From Cocoa to Cannabis: Nigerian Farmers Seek Fortunes Inside Forbidden Farms

From Cocoa to Cannabis: Nigerian Farmers Seek Fortunes Inside Forbidden Farms

In this report, Bayo Akinloye tells the sad story of farmers who produced cocoa, the mainstay of the economy of South-west Nigeria in the past, but have now abandoned the crop for a more rewarding but illegal one, cannabis

His telephone rang only twice before he picked it. His muffled voice indicated that he was speaking with head tucked between pillows. It was 10:34 pm last May. “It’s not true,” says Yemi Owolabi, Ondo State Commissioner for Information, when he was asked what he thought about cocoa farmers in the state going into cannabis cultivation.

“Cocoa farming is a huge money-spinner.
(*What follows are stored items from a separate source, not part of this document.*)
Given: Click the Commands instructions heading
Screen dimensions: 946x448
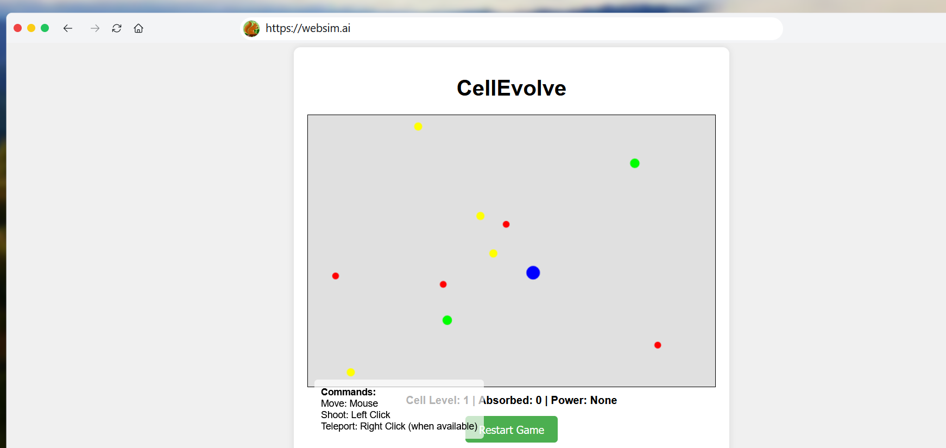Looking at the screenshot, I should tap(348, 392).
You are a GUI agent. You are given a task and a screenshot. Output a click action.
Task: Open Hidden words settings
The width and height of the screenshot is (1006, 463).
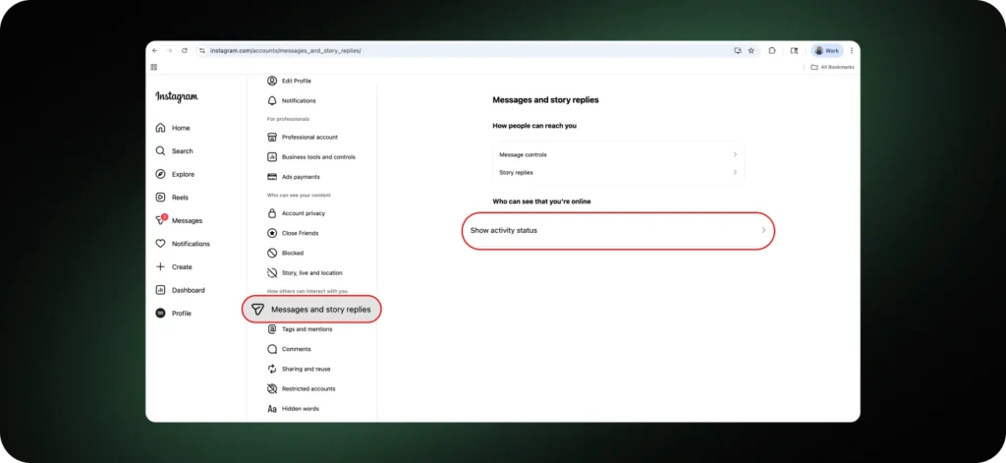point(300,409)
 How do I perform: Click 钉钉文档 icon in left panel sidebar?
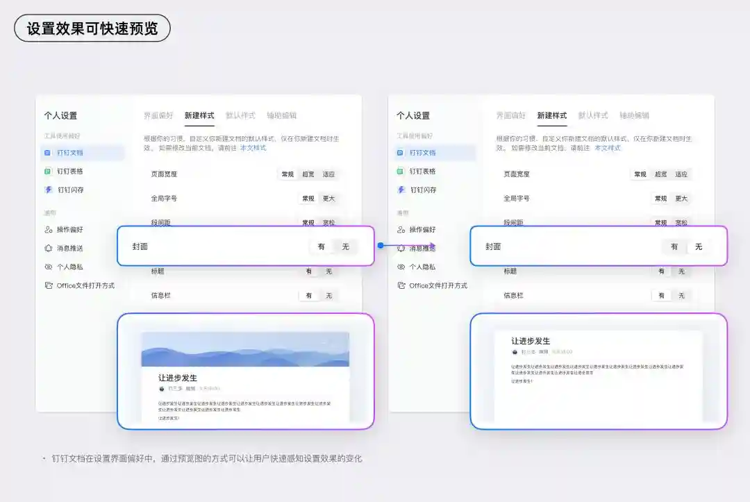pos(48,153)
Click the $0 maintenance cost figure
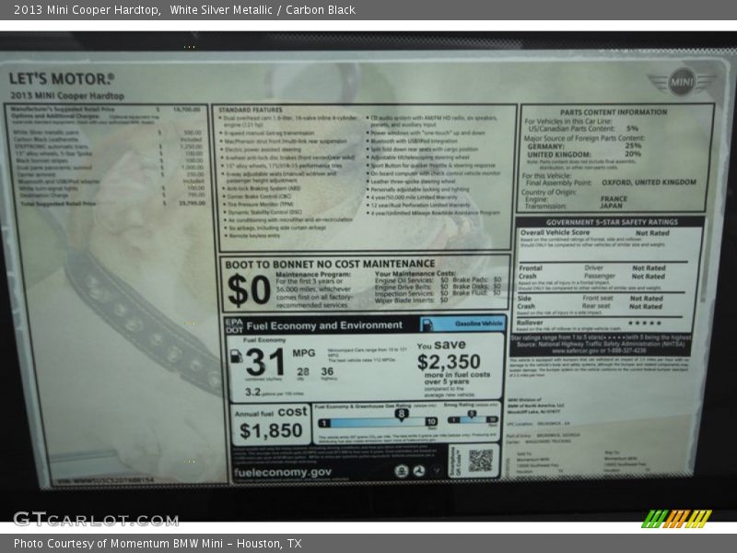737x553 pixels. click(x=249, y=290)
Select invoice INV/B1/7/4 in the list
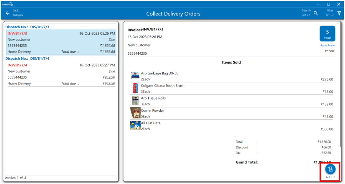This screenshot has width=345, height=184. (x=18, y=65)
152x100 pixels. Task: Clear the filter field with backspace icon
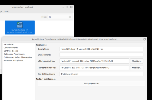click(x=70, y=17)
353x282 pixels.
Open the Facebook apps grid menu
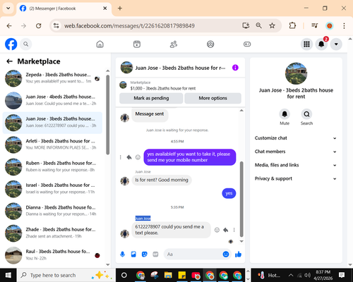click(x=306, y=44)
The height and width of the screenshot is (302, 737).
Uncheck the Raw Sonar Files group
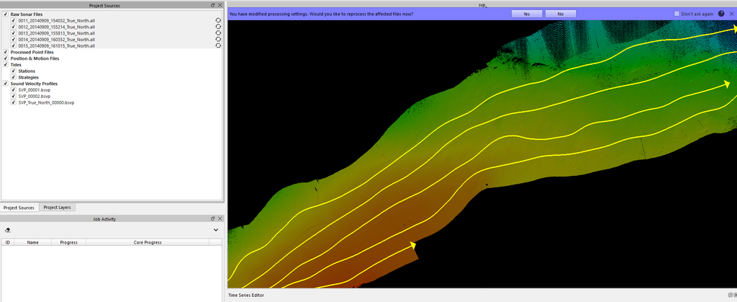[6, 14]
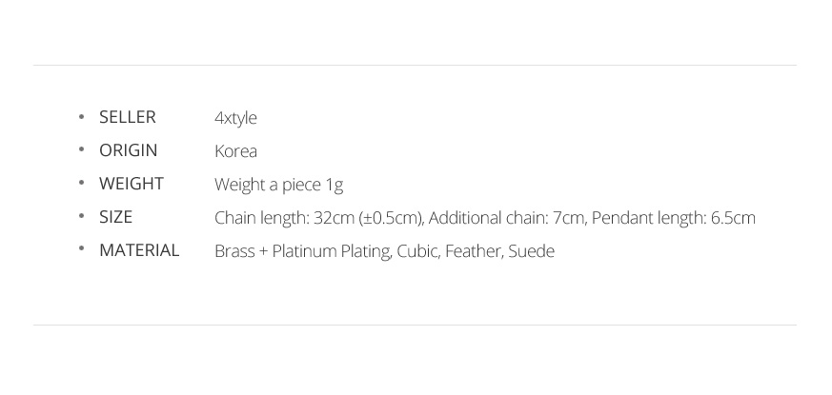Screen dimensions: 832x395
Task: Click the 'Additional chain: 7cm' text
Action: click(506, 218)
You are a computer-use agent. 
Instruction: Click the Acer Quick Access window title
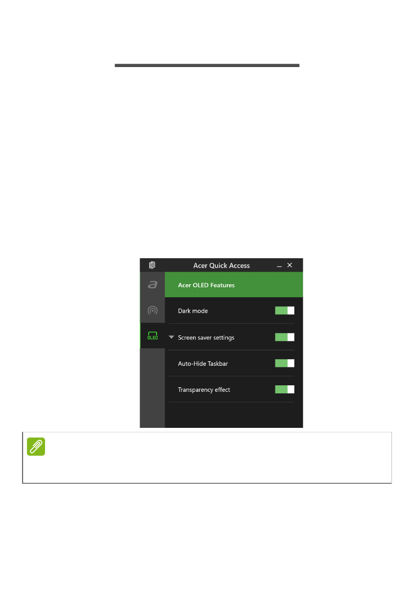click(222, 266)
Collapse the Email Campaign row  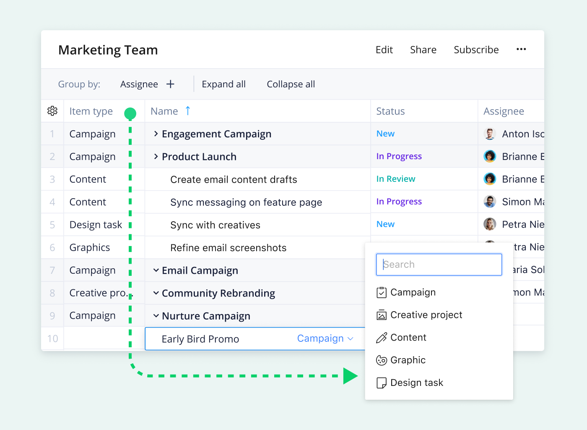156,270
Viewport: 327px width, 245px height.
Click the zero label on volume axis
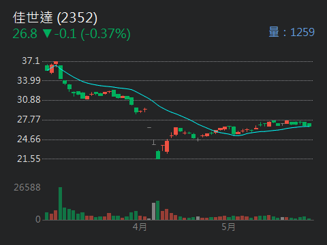coord(38,219)
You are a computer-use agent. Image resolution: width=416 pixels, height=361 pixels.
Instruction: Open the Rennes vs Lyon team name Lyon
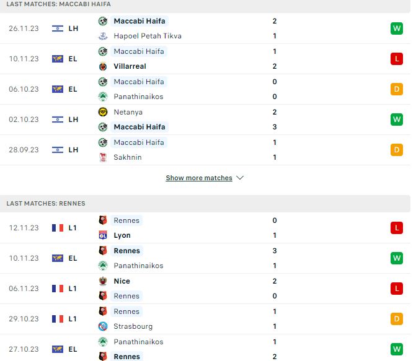coord(122,235)
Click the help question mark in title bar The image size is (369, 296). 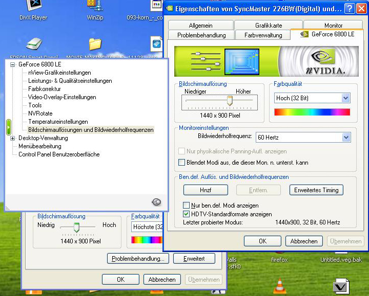click(x=349, y=9)
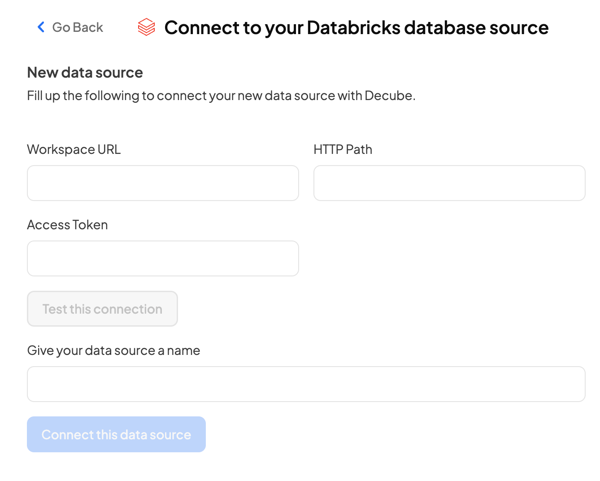Click the word 'Connect' in the page title
Viewport: 600px width, 481px height.
[x=202, y=28]
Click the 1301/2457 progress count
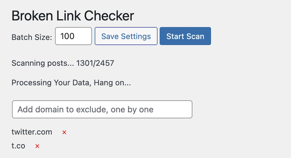 tap(95, 63)
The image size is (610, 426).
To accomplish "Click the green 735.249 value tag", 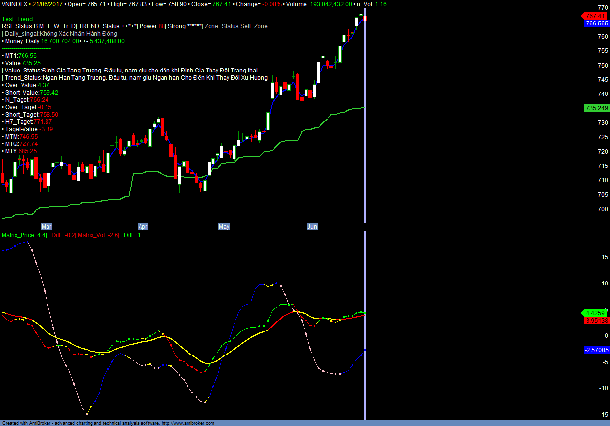I will pyautogui.click(x=596, y=108).
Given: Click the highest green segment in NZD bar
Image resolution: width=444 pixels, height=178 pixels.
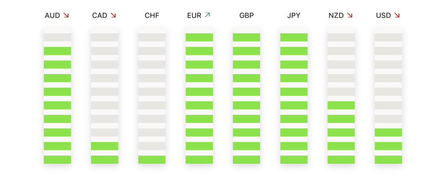Looking at the screenshot, I should (x=341, y=105).
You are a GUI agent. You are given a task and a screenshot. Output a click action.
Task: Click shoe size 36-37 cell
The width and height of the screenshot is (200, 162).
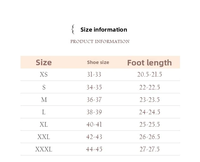coord(94,100)
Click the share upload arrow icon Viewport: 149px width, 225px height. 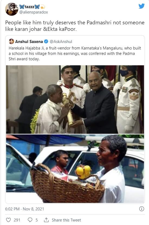[46, 220]
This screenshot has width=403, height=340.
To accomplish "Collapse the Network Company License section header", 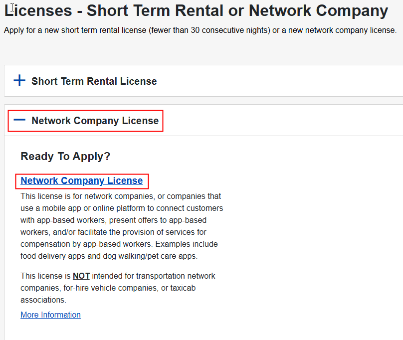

Cocoa is gold,” he explains further, even though medicinal marijuana has been projected to be a billion-dollar industry in the next few years.

Yet, a month-long investigation by THISDAY points in the opposite direction: Cannabis farming is the new money-spinner and farmers, particularly cocoa farmers, are massively embracing its cultivation.

Inside Nigeria’s Forbidden Farms
Many former cocoa farmers who spoke on their newfound golden plant said they wished they had started planting cannabis long ago. Some even merely use their cocoa farms as a cover to cultivate cannabis.

One of them is Niyi Adams. His darting look indicated unease. He had never taken a stranger to his farm before. Even though he has been cultivating cannabis for many years, he has not been able to grapple with the risk of falling into the hands of the National Drug Law Enforcement Agency (NDLEA). Adams is one of the dwindling numbers of Nigerian cocoa farmers now reaping bumper harvests cultivating cannabis.

“I’ve been a cocoa farmer for up to 32 years,” he says in local Yoruba dialect. “I’ve made a fortune from the proceeds of cocoa since I was a youth. I learnt cocoa farming from my father.” But he was not satisfied. With a grin on his face, Adams admitted that the allure of lucre was irresistible.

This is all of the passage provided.